Auf Einladung des CDU-Bundestagsabgeordneten Johannes Wiegelmann hat erneut eine 50-köpfige Besuchergruppe aus dem Wahlkreis Berlin besucht. Die politische Informationsfahrt, organisiert durch das Presse- und Informationsamt der Bundesregierung, führte die Teilnehmerinnen und Teilnehmer zu zentralen Orten deutscher Demokratie und Erinnerungskultur und bot zugleich Gelegenheit zum persönlichen Austausch mit ihrem Abgeordneten im Deutschen Bundestag.

Bereits zum Auftakt stand mit dem Besuch des Jüdisches Museum Berlin ein Ort auf dem Programm, der eindrucksvoll die deutsch-jüdische Geschichte und deren Brüche dokumentiert. Einen besonders bewegenden Eindruck hinterließ am folgenden Tag die Führung durch die Gedenkstätte Berlin-Hohenschönhausen, die ehemalige zentrale Untersuchungshaftanstalt der Staatssicherheit der DDR.

Politische Gegenwart stand anschließend bei mehreren Stationen im Mittelpunkt. Neben einem Informationsgespräch im Presse- und Informationsamt der Bundesregierung erhielten die Besucher bei einer Stadtrundfahrt Einblicke in die Geschichte Berlins. Die Ausstellung „Topographie des Terrors“ vermittelte eindrücklich die historischen Folgen von Diktatur und Extremismus.

Ein Höhepunkt der Reise war der Besuch des Deutschen Bundestages. Nach einem Vortrag über die Arbeitsweise des Parlaments diskutierte die Gruppe mit Johannes Wiegelmann über aktuelle politische Themen und die parlamentarische Arbeit in Berlin. Ein Fototermin unter der Reichstagskuppel durfte im Anschluss nicht fehlen.

Darüber hinaus erhielten die Teilnehmer bei einem Besuch im Bundesrat Einblicke in das Zusammenspiel von Bund und Ländern sowie zum Abschluss der Reise Informationen über die Arbeit des Bundesnachrichtendiensts.

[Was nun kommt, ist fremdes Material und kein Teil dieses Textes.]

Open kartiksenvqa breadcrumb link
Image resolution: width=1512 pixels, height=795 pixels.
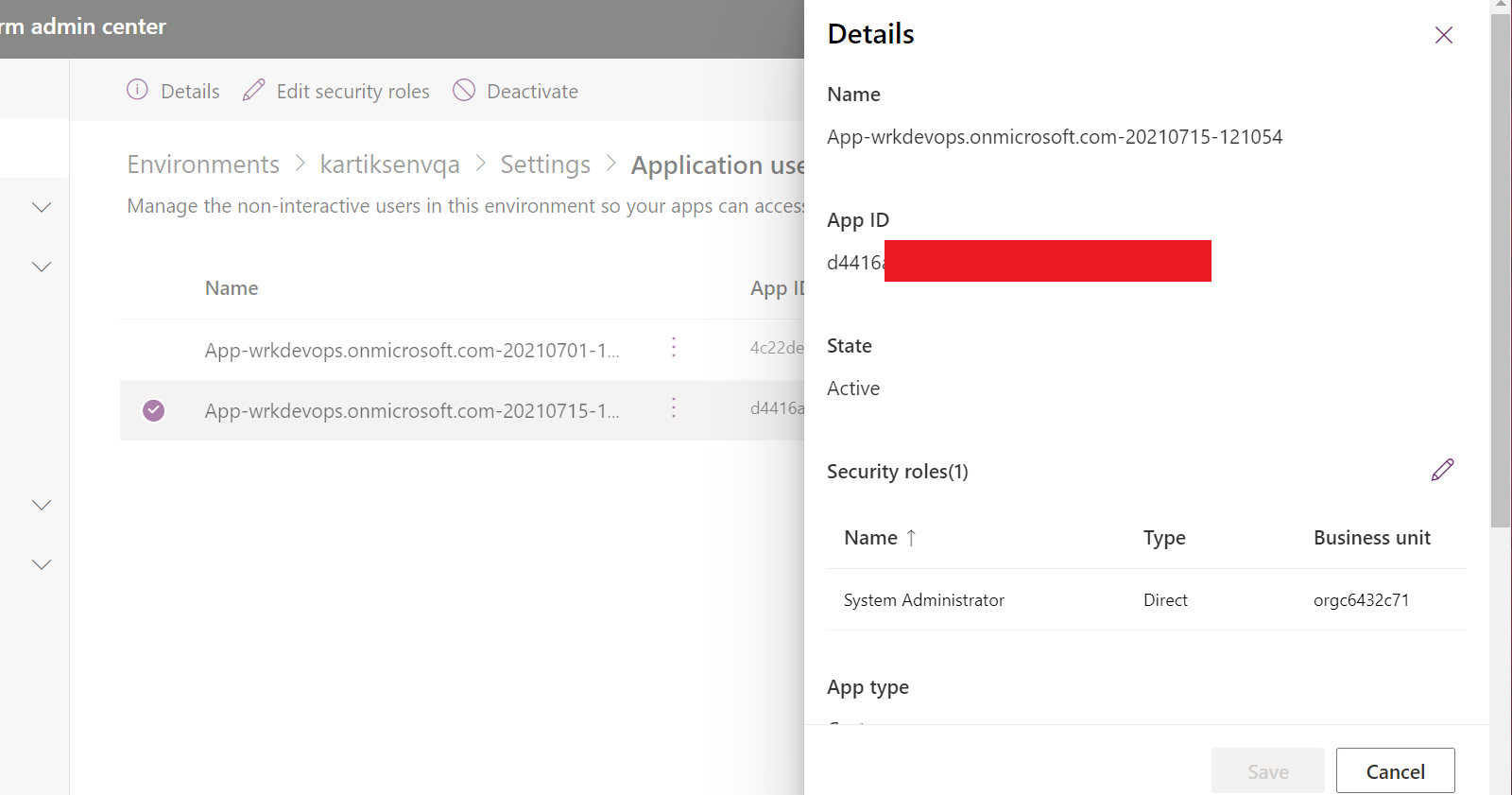[389, 164]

„Demokratie lebt vom Austausch. Deshalb ist es mir wichtig, Bürgerinnen und Bürgern direkte Einblicke in die politische Arbeit in Berlin zu ermöglichen“, erklärte Johannes Wiegelmann. Die große Resonanz auf die Informationsfahrten zeige, wie hoch das Interesse an politischen Zusammenhängen und am direkten Dialog mit der Bundespolitik weiterhin sei.